Priority 1: People. "It's a cliche, but it's true: Your employees are your most vital asset," says John Laye, author of "Avoiding Disaster: How to Keep Your Business Going When Catastrophe Strikes" (John Wiley & Sons, 2002). That means knowing where your employees are and how to reach them quickly.

Hurricane Katrina knocked out cell towers, making mobile phones useless, so consider alternative methods such as long-range walkie-talkies. Smart companies also distribute emergency guidebooks and train employees so people know what to do without waiting for instructions.

Priority 2: Data. "You can replace new hardware servers, communications wires, and even buildings, but you can't go out and buy new data," notes Sami Akbay, senior director of marketing for GoldenGate Software, a provider of disaster recovery services for Fortune 500 companies. Daily backups and off-site storage are a good start, but backup sets must also be safe and accessible -- especially when roads are washed out and airports are closed. Test the backups by periodically restoring them; if the data is corrupt, you'll want to know that before the tsunami hits.

Priority 3: Software. Identify the applications most vital to getting the business back up -- such as HR, payroll, or e-mail -- and give them top priority, says Roy Jackson, vice president of IT consulting for CAS Severn. Make sure more than one staffer can operate them if needed. "We find in many organisations that only a single administrator knows how to start, stop or run a critical application," he says. If that person is unavailable, your organisation could be dead in the water.

Priority 4: Hardware. If your datacentre is wiped out, you'll need another -- and fast. Companies like Agility Recovery Systems and SunGard Availability Services can have replacement systems available within a few hours. If you're in a business where timely transactions are critical, you'll need a duplicate datacentre on "hot standby" ready to take over when the first one fails.

Priority 5: Facilities.
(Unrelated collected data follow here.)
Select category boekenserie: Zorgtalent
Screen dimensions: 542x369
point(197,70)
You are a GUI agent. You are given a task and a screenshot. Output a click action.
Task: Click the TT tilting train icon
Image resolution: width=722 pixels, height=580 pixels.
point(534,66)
Having a backup datacentre or storage facility only 50km away won't do you any good if you suffer a Katrina-sized disaster. "Remember to have enough geographic distance between your primary and secondary environments," advises GoldenGate's Akbay. "Ideally it would be in another state entirely."

But none of this advice will do you any good unless your staff is trained and ready to go when the worst happens. The key is making the disaster a "rehearsed event", Laye says. "If you're prepared and your management team considers it a rehearsed event, then it doesn't have to be a catastrophe."

SIDEBAR

Infamous IT meltdowns

The US Government's track record with IT projects is not exactly stellar

When it comes to IT projects, nobody bungles things better than Uncle Sam.

The FBI's "Virtual Case File" Price tag: $170 million The replacement for the Fed's antiquated case management system fell victim to massive scope creep, caused in part by changes to the FBI's mission after September 11 (having five CIOs in four years probably didn't help). Last year the Feds scrapped the VCF project in favour of a new SOA-based plan called Sentinel.

The FAA's "Advanced Automation System" Price tag: $2.6 billion This early attempt to modernise the nation's air traffic control system crashed before it ever took off. In 1994, the FAA wrote off an estimated $1.5 billion of the expenses and tried to salvage the rest. The AAS itself was merely part of a 25-year, $45 billion overhaul that has been fraught with every ill known to IT.

The IRS's "Business Systems Modernization" Price tag: $8 billion and counting. After abandoning a $3.4 billion modernisation project in 1997, the IRS embarked on a 15-year, $8 billion plan that quickly grew even more troubled than its predecessor. After numerous personnel changes and some scathing GAO reports, the project might finally be getting on course, if not on budget. Then again, it's not like they're going to run out of money.

Department of Defense's "Business Systems Modernization" Price tag: $19 billion (fiscal year 2004) From the people who brought you the $600 toilet seat comes the modernisation project from hell. A May 2004 report by the GAO found the project to be "fundamentally flawed ... and vulnerable to fraud, waste and abuse". The DOD's IT roster includes over 200 systems for managing inventory and 450 for personnel, but all come in the same colour: green.